Tennis elbow, also known as lateral epicondylitis, is a condition characterized by pain on the outside of the elbow. This discomfort often arises from repetitive motions of the wrist and arm, leading to inflammation and microtears in the tendons that connect the forearm muscles to the outside of the elbow. This article explores the role of massage as a potential approach for managing tennis elbow discomfort and provides guidance on safe application.
Is Massage Recommended for Tennis Elbow?
Massage can be a beneficial component in the management of tennis elbow. It helps by increasing blood circulation to the affected area, which supports the body’s natural healing processes. Improved blood flow delivers essential nutrients and oxygen while helping to remove metabolic waste products from injured tissues.
Massage also reduces muscle tension in the forearm and around the elbow, alleviating strain on inflamed tendons. Certain techniques help break down adhesions or scar tissue, improving tissue flexibility.
Massage is a complementary therapy, best used as part of a comprehensive treatment plan. Avoid aggressive massage during acute inflammation or severe pain, as this could worsen the condition.
How to Massage Tennis Elbow
Self-massage for tennis elbow uses specific techniques. A common approach is cross-friction massage, which involves rubbing across the tendon fibers. Locate the painful area on the outside of your elbow, then use your thumb or fingertips to apply firm pressure. Move them back and forth perpendicular to the tendon.
Deep tissue massage focuses on releasing tension in the forearm muscles. Use your opposite hand to knead and compress the forearm muscles, working from the wrist towards the elbow. Applying sustained pressure to tight spots or “trigger points” can also help alleviate referred pain to the elbow.
Start with gentle pressure and gradually increase it as tolerated. The goal is to feel a “good pain” or release, not sharp or increasing pain. If using a tool like a foam roller or massage ball, place it on a stable surface and roll your forearm over it, controlling the pressure. Stop if pain intensifies or if you experience numbness or tingling.
Other Strategies for Tennis Elbow Relief
Rest is an important initial step, allowing inflamed tendons time to heal without further irritation. Avoid activities that aggravate pain, such as repetitive gripping or wrist extension. Applying ice packs to the outside of the elbow for 15-20 minutes several times a day can reduce inflammation and pain.
Gentle stretching exercises for the wrist and forearm muscles improve flexibility and reduce stiffness. For example, extend your arm straight out with your palm down, then use your other hand to gently pull your fingers towards your body. Strengthening exercises, particularly eccentric exercises, are beneficial in later recovery stages.

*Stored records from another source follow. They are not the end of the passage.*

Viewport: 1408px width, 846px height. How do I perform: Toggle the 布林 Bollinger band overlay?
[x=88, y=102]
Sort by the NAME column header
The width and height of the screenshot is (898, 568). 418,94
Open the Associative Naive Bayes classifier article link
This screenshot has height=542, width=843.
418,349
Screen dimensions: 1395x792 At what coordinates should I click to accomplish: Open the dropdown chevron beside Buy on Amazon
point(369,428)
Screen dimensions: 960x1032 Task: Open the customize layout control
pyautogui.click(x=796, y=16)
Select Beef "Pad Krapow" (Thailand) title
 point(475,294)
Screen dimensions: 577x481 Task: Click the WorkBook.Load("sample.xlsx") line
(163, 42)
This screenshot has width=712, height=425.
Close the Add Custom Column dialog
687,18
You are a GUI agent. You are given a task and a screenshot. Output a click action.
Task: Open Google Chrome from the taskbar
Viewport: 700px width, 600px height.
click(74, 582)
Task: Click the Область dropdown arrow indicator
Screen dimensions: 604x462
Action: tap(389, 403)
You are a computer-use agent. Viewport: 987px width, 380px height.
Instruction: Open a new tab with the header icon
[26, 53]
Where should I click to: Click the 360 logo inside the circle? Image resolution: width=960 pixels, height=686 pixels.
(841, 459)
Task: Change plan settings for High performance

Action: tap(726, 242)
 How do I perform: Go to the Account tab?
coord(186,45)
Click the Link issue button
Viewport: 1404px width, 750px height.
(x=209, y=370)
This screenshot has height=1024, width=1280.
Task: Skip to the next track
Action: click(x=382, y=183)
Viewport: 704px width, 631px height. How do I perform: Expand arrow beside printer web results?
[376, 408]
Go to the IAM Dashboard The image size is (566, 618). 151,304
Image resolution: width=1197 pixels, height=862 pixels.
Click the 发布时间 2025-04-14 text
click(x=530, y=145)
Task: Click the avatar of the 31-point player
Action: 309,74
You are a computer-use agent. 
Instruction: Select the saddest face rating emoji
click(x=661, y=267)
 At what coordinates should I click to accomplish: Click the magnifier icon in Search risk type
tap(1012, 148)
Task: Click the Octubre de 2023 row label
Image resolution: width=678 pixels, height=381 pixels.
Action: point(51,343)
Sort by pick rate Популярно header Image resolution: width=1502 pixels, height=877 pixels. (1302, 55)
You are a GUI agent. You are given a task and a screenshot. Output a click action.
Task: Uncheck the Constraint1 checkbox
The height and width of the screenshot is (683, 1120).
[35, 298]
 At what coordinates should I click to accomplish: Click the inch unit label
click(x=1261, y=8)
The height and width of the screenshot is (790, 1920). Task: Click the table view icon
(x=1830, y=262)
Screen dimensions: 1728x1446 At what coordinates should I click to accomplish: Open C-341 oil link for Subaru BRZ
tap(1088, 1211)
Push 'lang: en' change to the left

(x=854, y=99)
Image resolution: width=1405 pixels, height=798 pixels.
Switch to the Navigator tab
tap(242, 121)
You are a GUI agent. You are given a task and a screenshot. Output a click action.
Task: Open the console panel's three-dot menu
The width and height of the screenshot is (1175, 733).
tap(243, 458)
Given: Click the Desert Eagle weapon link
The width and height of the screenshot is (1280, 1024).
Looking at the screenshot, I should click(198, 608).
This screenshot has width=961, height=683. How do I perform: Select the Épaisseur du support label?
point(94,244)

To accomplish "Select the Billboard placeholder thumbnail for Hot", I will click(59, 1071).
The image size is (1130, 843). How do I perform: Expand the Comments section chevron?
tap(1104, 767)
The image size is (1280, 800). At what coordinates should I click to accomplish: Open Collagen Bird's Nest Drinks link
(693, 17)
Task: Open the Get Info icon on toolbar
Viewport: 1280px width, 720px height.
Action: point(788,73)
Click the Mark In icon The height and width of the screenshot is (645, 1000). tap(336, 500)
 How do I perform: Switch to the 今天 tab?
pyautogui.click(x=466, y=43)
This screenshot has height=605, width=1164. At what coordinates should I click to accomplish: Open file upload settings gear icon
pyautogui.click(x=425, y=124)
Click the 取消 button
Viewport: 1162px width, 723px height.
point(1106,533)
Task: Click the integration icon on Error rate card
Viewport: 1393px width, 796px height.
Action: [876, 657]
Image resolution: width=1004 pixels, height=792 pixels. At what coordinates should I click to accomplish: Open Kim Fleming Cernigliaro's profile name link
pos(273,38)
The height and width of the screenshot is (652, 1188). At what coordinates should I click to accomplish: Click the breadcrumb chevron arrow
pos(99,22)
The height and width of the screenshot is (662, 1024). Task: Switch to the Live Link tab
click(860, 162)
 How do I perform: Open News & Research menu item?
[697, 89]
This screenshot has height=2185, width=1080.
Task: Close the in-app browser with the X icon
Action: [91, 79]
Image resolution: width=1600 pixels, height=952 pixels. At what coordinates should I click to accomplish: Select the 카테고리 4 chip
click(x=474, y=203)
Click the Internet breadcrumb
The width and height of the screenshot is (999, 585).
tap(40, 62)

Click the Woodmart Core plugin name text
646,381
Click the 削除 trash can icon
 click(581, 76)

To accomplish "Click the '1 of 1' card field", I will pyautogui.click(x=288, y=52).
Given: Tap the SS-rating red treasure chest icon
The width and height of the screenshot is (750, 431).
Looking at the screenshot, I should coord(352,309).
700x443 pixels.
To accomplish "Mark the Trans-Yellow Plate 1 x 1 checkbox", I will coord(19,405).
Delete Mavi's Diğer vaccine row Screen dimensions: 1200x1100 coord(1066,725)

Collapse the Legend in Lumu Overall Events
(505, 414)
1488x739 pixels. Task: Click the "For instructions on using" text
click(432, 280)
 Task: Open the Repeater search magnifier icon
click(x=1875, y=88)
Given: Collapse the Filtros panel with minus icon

A brace or strap around the forearm can help redistribute stress on affected tendons. Modifying daily activities and workplace ergonomics can prevent re-injury and support recovery. This includes adjusting grip, changing tools, or taking frequent breaks during repetitive tasks.
When to Seek Professional Guidance
While self-care strategies, including massage, can be helpful for tennis elbow, professional medical advice becomes necessary in certain situations. Consult a healthcare provider if persistent severe pain does not improve with rest and self-treatment over several weeks.
Other indicators for professional attention include noticeable swelling, redness, or warmth around the elbow, suggesting a more serious issue. Numbness or tingling in the arm or hand, or difficulty performing daily activities due to pain, also warrant medical evaluation. A doctor or physical therapist can accurately diagnose the condition and recommend an appropriate treatment plan.